PROBLEM TO WORK ON
Output these lines as a JSON list of strings, one string per line, skipping blank lines.

(Collected data)
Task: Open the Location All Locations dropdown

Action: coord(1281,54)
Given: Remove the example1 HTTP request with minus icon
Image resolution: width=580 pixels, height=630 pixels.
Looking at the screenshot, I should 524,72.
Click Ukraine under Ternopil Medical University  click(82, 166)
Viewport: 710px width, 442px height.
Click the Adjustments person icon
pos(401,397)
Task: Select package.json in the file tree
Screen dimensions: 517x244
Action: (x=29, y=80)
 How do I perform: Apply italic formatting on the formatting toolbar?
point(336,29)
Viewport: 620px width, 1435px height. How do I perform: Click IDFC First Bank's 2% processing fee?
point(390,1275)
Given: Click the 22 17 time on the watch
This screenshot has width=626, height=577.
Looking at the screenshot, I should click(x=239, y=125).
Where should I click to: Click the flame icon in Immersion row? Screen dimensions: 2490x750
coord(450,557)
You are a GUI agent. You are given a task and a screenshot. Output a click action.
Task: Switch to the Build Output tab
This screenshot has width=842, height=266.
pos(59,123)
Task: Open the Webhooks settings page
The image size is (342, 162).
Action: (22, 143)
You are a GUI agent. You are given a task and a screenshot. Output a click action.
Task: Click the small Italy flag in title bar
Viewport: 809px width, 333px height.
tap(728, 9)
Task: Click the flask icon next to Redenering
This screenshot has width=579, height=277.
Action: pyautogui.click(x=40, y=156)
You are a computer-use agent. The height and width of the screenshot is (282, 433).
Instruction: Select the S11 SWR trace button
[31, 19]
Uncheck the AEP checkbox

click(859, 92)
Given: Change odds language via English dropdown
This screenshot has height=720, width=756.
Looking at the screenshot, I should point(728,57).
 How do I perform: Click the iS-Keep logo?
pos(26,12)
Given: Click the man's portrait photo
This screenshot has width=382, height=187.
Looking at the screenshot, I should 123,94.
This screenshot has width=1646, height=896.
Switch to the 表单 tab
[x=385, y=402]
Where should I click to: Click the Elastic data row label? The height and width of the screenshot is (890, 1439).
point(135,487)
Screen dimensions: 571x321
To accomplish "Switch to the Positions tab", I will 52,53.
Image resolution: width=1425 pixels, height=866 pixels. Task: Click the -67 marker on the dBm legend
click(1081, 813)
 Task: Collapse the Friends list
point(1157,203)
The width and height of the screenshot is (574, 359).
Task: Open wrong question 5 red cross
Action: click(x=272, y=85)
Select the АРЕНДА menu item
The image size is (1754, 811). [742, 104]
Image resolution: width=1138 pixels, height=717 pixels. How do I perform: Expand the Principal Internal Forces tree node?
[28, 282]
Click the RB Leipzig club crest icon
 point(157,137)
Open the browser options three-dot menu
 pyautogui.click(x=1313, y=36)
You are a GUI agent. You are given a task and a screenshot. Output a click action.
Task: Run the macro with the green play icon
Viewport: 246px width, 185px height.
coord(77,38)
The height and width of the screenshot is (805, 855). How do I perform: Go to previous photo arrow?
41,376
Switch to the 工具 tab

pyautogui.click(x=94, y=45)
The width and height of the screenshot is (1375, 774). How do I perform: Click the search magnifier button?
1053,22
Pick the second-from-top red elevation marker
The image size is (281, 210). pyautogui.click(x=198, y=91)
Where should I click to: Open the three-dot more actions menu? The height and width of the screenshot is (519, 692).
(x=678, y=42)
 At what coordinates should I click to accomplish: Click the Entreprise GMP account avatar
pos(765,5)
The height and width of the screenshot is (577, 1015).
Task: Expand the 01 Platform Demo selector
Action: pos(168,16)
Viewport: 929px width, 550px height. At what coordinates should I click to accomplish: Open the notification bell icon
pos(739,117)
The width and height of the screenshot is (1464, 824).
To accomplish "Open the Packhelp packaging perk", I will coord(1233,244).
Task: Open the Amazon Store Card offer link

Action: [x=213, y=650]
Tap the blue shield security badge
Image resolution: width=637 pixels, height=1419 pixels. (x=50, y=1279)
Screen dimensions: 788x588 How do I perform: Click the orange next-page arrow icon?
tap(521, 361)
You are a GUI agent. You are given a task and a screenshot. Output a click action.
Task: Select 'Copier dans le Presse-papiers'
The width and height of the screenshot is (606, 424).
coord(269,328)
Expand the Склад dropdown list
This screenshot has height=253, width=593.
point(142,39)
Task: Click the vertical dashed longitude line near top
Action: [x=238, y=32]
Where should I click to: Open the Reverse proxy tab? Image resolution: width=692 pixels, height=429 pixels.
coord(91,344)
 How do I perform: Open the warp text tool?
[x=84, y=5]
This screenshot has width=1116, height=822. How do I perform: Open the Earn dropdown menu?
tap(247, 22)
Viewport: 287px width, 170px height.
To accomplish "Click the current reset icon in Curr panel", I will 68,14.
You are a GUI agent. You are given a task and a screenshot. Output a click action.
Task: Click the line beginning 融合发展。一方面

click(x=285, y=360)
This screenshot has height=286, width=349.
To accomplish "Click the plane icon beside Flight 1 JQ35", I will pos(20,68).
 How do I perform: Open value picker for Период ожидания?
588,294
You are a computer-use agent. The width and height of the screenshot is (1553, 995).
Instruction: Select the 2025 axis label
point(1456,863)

EXERCISE SOLUTION
[
  "Task: Open the Location All Locations dropdown",
  "Action: coord(1281,54)",
  "Given: Remove the example1 HTTP request with minus icon",
  "Image resolution: width=580 pixels, height=630 pixels.",
  "Looking at the screenshot, I should 524,72.",
  "Click Ukraine under Ternopil Medical University  click(82, 166)",
  "Viewport: 710px width, 442px height.",
  "Click the Adjustments person icon",
  "pos(401,397)",
  "Task: Select package.json in the file tree",
  "Screen dimensions: 517x244",
  "Action: (x=29, y=80)",
  " How do I perform: Apply italic formatting on the formatting toolbar?",
  "point(336,29)",
  "Viewport: 620px width, 1435px height. How do I perform: Click IDFC First Bank's 2% processing fee?",
  "point(390,1275)",
  "Given: Click the 22 17 time on the watch",
  "This screenshot has width=626, height=577.",
  "Looking at the screenshot, I should click(x=239, y=125).",
  "Where should I click to: Click the flame icon in Immersion row? Screen dimensions: 2490x750",
  "coord(450,557)",
  "You are a GUI agent. You are given a task and a screenshot. Output a click action.",
  "Task: Switch to the Build Output tab",
  "This screenshot has width=842, height=266.",
  "pos(59,123)",
  "Task: Open the Webhooks settings page",
  "The image size is (342, 162).",
  "Action: (22, 143)",
  "You are a GUI agent. You are given a task and a screenshot. Output a click action.",
  "Task: Click the small Italy flag in title bar",
  "Viewport: 809px width, 333px height.",
  "tap(728, 9)",
  "Task: Click the flask icon next to Redenering",
  "This screenshot has width=579, height=277.",
  "Action: pyautogui.click(x=40, y=156)",
  "You are a computer-use agent. The height and width of the screenshot is (282, 433).",
  "Instruction: Select the S11 SWR trace button",
  "[31, 19]",
  "Uncheck the AEP checkbox",
  "click(859, 92)",
  "Given: Change odds language via English dropdown",
  "This screenshot has height=720, width=756.",
  "Looking at the screenshot, I should point(728,57).",
  " How do I perform: Click the iS-Keep logo?",
  "pos(26,12)",
  "Given: Click the man's portrait photo",
  "This screenshot has width=382, height=187.",
  "Looking at the screenshot, I should 123,94.",
  "This screenshot has width=1646, height=896.",
  "Switch to the 表单 tab",
  "[x=385, y=402]",
  "Where should I click to: Click the Elastic data row label? The height and width of the screenshot is (890, 1439).",
  "point(135,487)",
  "Screen dimensions: 571x321",
  "To accomplish \"Switch to the Positions tab\", I will 52,53.",
  "Image resolution: width=1425 pixels, height=866 pixels. Task: Click the -67 marker on the dBm legend",
  "click(1081, 813)",
  " Task: Collapse the Friends list",
  "point(1157,203)",
  "The width and height of the screenshot is (574, 359).",
  "Task: Open wrong question 5 red cross",
  "Action: click(x=272, y=85)",
  "Select the АРЕНДА menu item",
  "The image size is (1754, 811). [742, 104]",
  "Image resolution: width=1138 pixels, height=717 pixels. How do I perform: Expand the Principal Internal Forces tree node?",
  "[28, 282]",
  "Click the RB Leipzig club crest icon",
  " point(157,137)",
  "Open the browser options three-dot menu",
  " pyautogui.click(x=1313, y=36)",
  "You are a GUI agent. You are given a task and a screenshot. Output a click action.",
  "Task: Run the macro with the green play icon",
  "Viewport: 246px width, 185px height.",
  "coord(77,38)",
  "The height and width of the screenshot is (805, 855). How do I perform: Go to previous photo arrow?",
  "41,376",
  "Switch to the 工具 tab",
  "pyautogui.click(x=94, y=45)",
  "The width and height of the screenshot is (1375, 774). How do I perform: Click the search magnifier button?",
  "1053,22",
  "Pick the second-from-top red elevation marker",
  "The image size is (281, 210). pyautogui.click(x=198, y=91)",
  "Where should I click to: Open the three-dot more actions menu? The height and width of the screenshot is (519, 692).",
  "(x=678, y=42)",
  " At what coordinates should I click to accomplish: Click the Entreprise GMP account avatar",
  "pos(765,5)",
  "The height and width of the screenshot is (577, 1015).",
  "Task: Expand the 01 Platform Demo selector",
  "Action: pos(168,16)",
  "Viewport: 929px width, 550px height. At what coordinates should I click to accomplish: Open the notification bell icon",
  "pos(739,117)",
  "The width and height of the screenshot is (1464, 824).",
  "To accomplish \"Open the Packhelp packaging perk\", I will coord(1233,244).",
  "Task: Open the Amazon Store Card offer link",
  "Action: [x=213, y=650]",
  "Tap the blue shield security badge",
  "Image resolution: width=637 pixels, height=1419 pixels. (x=50, y=1279)",
  "Screen dimensions: 788x588 How do I perform: Click the orange next-page arrow icon?",
  "tap(521, 361)",
  "You are a GUI agent. You are given a task and a screenshot. Output a click action.",
  "Task: Select 'Copier dans le Presse-papiers'",
  "The width and height of the screenshot is (606, 424).",
  "coord(269,328)",
  "Expand the Склад dropdown list",
  "This screenshot has height=253, width=593.",
  "point(142,39)",
  "Task: Click the vertical dashed longitude line near top",
  "Action: [x=238, y=32]",
  "Where should I click to: Open the Reverse proxy tab? Image resolution: width=692 pixels, height=429 pixels.",
  "coord(91,344)",
  " How do I perform: Open the warp text tool?",
  "[x=84, y=5]",
  "This screenshot has width=1116, height=822. How do I perform: Open the Earn dropdown menu?",
  "tap(247, 22)",
  "Viewport: 287px width, 170px height.",
  "To accomplish \"Click the current reset icon in Curr panel\", I will 68,14.",
  "You are a GUI agent. You are given a task and a screenshot. Output a click action.",
  "Task: Click the line beginning 融合发展。一方面",
  "click(x=285, y=360)",
  "This screenshot has height=286, width=349.",
  "To accomplish \"Click the plane icon beside Flight 1 JQ35\", I will pos(20,68).",
  " How do I perform: Open value picker for Период ожидания?",
  "588,294",
  "You are a computer-use agent. The width and height of the screenshot is (1553, 995).",
  "Instruction: Select the 2025 axis label",
  "point(1456,863)"
]